Viele Bürger kritisieren, dass die Hauptallee während der Veranstaltungen immer wieder durch Container oder parkende Lkw blockiert ist. Bezirksvorsteher Hora will deshalb Zulieferverkehr und Abstellflächen einschränken. Generell habe der Bezirk nur Einfluss auf den Verkehr und könne demnach "nur die Zufahrt zur Kaiserwiese beschränken". Hora sprach sich jedoch bei der Bürgerversammlung dezidiert für "prateraffine" Veranstaltungen auf der Wiese aus.

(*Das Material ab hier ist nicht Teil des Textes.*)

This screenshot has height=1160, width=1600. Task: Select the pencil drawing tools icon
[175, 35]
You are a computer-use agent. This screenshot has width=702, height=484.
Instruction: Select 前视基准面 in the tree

Das Dinnerzelt "Palazzo" zum Beispiel möchte er dort nicht mehr haben: "Das hat nichts mit dem Prater zu tun und kann auch anderswo stehen."

Der ehemalige Tourismusvertreter der Wiener Wirtschaftskammer, Josef Bitzinger, verteidigte die Veranstaltungen: "1,1 Millionen Menschen besuchten vergangenes Jahr die Events auf der Kaiserwiese. Es ist klar, dass man genau auf die Rahmenbedingungen schauen muss, aber was hier als ,fieser Profit‘ bezeichnet wird, sind Steuerleistungen, Krankenkassengelder und Arbeitsplätze." Das auf der verkehrstechnisch sehr günstig gelegenen Kaiserwiese "nichts sein sollte und sein darf," könne er nicht nachvollziehen. Die Prater Wien GmbH, die als Unternehmen der Stadt Wien für die Verpachtung der Kaiserwiese zuständig ist, werde die Entscheidungen des Bezirks akzeptieren, sagte Geschäftsführer Michael Prohaska im Gespräch mit der "Wiener Zeitung": "Wenn der Bezirk 60 Tage will, dann richten wir uns danach." "Wir müssen mit den Veranstaltern ein Konzept ausarbeiten, wie wir Ab- und Aufbauzeiten verkürzen können, und werden uns auch das Thema Lärmbelästigung anschauen. Es ist nicht opportun, dass die Leute nicht schlafen können." Er betont aber gleichzeitig, dass man als Prater Wien GmbH auch den Interessen der mehr als eine Million Besucher der Kaiserwiesen-Veranstaltungen Rechnung tragen müsse.

Der Plan des Bezirks, die Veranstaltungstage auf 60 im Jahr zu reduzieren, wurde mit Zustimmung von SPÖ, ÖVP und FPÖ beschlossen. Kommende Woche wird der Beschluss im Umweltausschuss diskutiert, Ende Juni soll er von der Bezirksvertretung beschlossen und an die Landesregierung weitergeleitet werden.

Entscheidung noch heuer ist fraglich

Noch ist also nichts fix. Ob heuer eine endgültige Entscheidung über die künftige Nutzung der Kaiserwiese getroffen werden wird, ist fraglich. Die Leopoldstädter Grünen, die die Bürgerversammlung erwirkten, sind mit dem Vorschlag des Bezirks jedenfalls nicht zufrieden: "60 Tage können schnell neun Monate werden, wenn man sich, so wie nach der Wiesn, auf das schlechte Wetter bezieht, das Auf- und Abbau sowie die Sanierung behindert", sagte Bezirksrätin Uschi Lichtenegger.